[[ Working data open ]]
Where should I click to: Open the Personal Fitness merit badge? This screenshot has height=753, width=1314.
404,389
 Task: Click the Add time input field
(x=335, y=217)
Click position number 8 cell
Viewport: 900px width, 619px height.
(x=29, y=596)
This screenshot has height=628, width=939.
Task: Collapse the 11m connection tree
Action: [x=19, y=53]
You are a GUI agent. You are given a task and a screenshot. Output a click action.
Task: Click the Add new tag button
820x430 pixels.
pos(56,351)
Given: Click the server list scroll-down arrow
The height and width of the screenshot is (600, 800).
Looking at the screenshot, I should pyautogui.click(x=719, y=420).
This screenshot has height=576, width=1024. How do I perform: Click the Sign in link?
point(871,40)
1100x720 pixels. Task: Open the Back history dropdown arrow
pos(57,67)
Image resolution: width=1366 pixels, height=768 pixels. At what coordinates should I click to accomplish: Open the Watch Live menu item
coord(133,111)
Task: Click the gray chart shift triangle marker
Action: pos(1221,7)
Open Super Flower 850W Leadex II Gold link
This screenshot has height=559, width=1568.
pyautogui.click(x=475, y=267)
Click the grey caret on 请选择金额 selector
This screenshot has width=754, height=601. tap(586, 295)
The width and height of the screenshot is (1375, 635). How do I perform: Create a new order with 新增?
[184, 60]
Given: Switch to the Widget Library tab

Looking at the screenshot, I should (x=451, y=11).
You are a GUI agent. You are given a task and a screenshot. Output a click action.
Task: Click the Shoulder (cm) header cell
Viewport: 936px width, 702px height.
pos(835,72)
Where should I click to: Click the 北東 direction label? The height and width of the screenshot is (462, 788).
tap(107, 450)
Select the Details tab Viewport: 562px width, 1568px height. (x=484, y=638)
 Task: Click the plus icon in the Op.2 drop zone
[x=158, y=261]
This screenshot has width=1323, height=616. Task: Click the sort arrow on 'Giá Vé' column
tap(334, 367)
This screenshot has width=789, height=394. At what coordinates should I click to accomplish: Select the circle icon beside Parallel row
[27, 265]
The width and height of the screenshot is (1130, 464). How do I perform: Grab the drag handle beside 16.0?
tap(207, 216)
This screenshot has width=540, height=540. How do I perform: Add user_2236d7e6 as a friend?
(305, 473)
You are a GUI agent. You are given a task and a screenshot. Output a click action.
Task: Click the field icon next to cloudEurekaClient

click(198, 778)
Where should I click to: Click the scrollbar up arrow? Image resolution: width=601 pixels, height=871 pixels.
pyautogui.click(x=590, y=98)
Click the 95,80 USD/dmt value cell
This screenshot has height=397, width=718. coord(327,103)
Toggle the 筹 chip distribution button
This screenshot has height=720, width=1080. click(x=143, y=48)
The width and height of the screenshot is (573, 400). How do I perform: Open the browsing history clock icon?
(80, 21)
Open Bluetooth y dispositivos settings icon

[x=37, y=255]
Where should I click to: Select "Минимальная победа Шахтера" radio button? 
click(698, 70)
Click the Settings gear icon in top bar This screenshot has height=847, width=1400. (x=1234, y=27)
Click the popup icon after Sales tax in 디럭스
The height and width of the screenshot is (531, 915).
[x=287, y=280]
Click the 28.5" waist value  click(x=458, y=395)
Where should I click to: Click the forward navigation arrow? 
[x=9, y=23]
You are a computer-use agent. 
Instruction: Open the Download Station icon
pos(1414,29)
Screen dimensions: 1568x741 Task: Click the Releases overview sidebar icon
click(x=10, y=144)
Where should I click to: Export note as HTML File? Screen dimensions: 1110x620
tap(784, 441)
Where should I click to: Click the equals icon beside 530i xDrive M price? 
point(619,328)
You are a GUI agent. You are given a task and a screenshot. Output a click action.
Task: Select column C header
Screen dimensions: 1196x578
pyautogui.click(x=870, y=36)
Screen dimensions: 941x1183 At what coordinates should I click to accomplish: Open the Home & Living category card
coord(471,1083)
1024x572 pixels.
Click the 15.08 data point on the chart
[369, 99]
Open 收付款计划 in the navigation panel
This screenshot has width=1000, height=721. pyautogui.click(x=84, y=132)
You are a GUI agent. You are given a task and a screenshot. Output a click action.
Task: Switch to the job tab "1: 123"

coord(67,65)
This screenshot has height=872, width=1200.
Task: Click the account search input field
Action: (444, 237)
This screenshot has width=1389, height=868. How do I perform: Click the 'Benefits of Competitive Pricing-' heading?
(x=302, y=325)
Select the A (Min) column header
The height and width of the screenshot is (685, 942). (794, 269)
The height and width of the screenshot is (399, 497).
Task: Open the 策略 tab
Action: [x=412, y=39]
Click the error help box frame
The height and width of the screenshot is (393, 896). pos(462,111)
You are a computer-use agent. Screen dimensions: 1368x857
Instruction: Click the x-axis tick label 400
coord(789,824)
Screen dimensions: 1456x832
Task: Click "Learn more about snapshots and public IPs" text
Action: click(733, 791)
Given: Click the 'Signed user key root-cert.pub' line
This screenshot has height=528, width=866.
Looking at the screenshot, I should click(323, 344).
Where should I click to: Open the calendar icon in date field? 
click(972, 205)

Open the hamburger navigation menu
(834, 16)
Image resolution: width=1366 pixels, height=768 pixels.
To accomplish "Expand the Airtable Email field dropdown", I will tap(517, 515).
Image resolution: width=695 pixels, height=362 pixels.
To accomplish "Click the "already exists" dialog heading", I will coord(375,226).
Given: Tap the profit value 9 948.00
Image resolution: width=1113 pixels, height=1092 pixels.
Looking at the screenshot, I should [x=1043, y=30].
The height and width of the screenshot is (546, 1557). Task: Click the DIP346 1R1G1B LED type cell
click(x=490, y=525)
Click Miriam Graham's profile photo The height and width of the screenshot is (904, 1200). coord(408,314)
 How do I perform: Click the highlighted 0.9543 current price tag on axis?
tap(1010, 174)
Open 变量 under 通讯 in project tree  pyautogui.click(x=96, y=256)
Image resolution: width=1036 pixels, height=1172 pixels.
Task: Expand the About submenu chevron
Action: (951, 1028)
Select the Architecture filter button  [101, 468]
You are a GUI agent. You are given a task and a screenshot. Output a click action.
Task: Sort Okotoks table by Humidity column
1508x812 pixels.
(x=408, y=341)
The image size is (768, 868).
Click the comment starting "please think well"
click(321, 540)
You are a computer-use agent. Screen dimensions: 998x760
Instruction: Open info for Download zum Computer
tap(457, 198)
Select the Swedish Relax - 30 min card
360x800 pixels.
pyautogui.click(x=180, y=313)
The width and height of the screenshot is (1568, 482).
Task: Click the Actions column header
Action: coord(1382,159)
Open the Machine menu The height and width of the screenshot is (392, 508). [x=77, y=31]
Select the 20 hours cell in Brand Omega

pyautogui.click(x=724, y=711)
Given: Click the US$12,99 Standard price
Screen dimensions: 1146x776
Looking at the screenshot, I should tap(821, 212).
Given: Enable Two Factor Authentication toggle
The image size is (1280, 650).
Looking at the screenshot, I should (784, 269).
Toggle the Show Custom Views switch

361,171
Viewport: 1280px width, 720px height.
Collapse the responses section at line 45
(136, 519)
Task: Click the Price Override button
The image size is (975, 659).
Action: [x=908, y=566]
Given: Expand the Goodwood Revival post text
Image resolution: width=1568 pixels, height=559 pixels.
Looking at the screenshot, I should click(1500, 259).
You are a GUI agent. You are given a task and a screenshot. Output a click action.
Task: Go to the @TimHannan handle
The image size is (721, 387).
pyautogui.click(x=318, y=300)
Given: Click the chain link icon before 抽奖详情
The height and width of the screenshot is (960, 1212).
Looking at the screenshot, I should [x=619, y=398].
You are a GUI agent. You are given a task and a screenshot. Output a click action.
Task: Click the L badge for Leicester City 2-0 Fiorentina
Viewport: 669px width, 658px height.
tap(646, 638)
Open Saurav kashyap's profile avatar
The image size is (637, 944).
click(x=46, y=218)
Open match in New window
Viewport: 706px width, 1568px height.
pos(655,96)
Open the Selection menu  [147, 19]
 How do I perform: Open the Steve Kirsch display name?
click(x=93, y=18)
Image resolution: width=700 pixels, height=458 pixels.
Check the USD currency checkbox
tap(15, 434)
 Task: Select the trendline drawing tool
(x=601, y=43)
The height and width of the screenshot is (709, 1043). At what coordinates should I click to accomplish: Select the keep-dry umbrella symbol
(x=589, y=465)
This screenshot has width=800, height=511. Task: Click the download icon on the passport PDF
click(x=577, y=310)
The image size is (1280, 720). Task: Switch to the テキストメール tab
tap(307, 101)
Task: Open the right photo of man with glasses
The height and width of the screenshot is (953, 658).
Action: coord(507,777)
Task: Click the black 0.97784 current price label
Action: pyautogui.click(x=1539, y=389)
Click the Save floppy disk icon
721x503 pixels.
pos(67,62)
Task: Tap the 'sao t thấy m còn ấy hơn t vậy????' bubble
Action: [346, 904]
[[ Working data closed ]]
Task objective: Count the lines of the material that include the word "will", then report only the total.

Task solution: 2